That then leaves me with two options, one being practical and the other being borderline psychotic. My safe option is to go on a BBYO summer program in Israel. It wouldn’t be a leadership one that I have done previously, but just a 3 or 4 week trip traveling all over Israel. BBYO was also donated a lot of money for kids going on Israel programs, so if I sign up soon, I can get $3,000 off a trip. The trip sounds like so much fun, and I would go with my best friend, but I don’t think that it is what I want to do. It doesn’t fit my criteria of doing something different that I have never done before since I went on the 8th grade Israel trip. 

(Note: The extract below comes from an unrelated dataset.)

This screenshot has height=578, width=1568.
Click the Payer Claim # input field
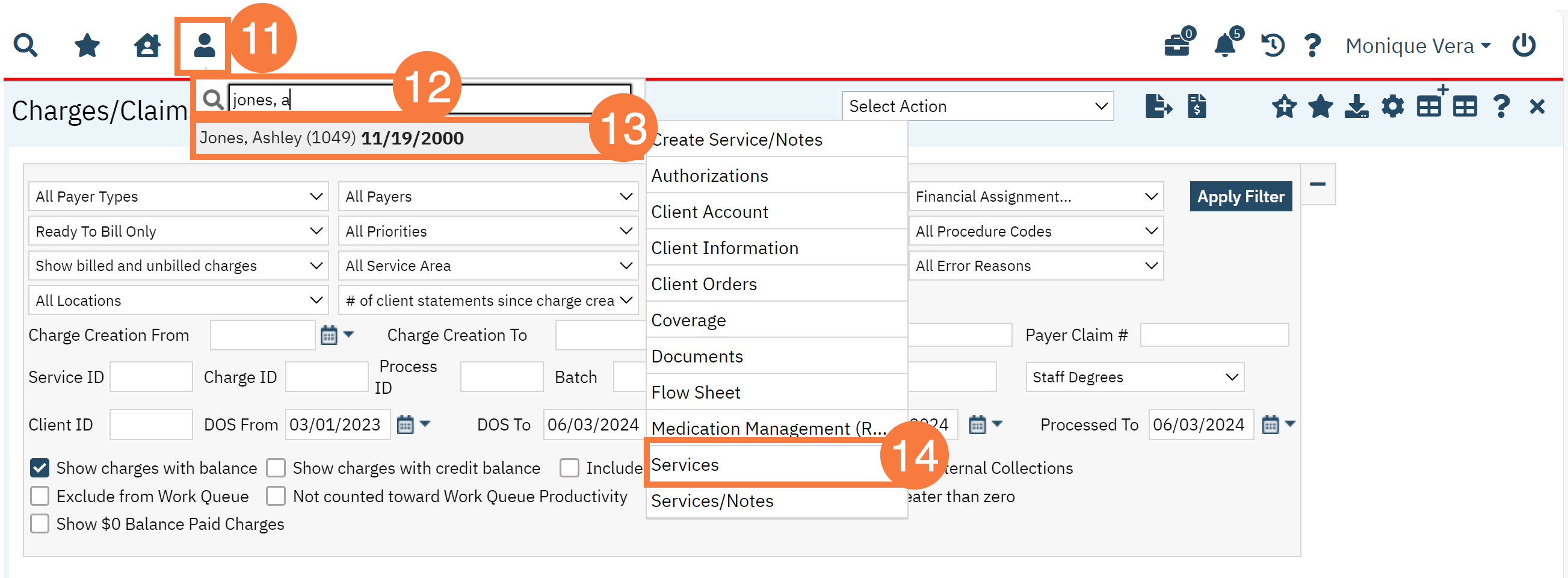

The real thing that I want to do this summer is go backpacking in the mountains out west, either in Colorado, Northern California, Oregon, or Washington. Coming from someone who lives in South Florida, this seems VERY impractical considering I have zero hiking experience. I have no idea why this is what I want to do, but it is, and I can’t not think about it. I have been trying to push myself to stop doing everything in my small bubble and venture out as much as possible. I switched clubs in soccer this year after being on the same team for 5 years, and this was one of the best decisions I have ever made. That makes me want to do this program even more because I have such a strong desire to “seek discomfort.” This is the motto of my favorite people on youtube, YES Theory, who live their lives doing things they never thought they would or could do and then having a meaningful experience to learn from. That is what I want to do, and I know that if I am stuck here or do the backup plan because it is easier, I will not be happy with myself. I will regret not taking the opportunity if I have it.

1 comment:

  1. Hi Olivia, I totally agree with you about wanting to try new things and meet people in the summer. I'm not a big fan of just staying in Florida either. I thought what you said about seeking discomfort was really interesting and helped me look at what activities I might want to do, in the future, in a different way. The most hiking I've done was on the 8th grade Israel trip, so I relate! I think that the backpacking experience sounds so fun, though, so if you do it, I hope you enjoy it!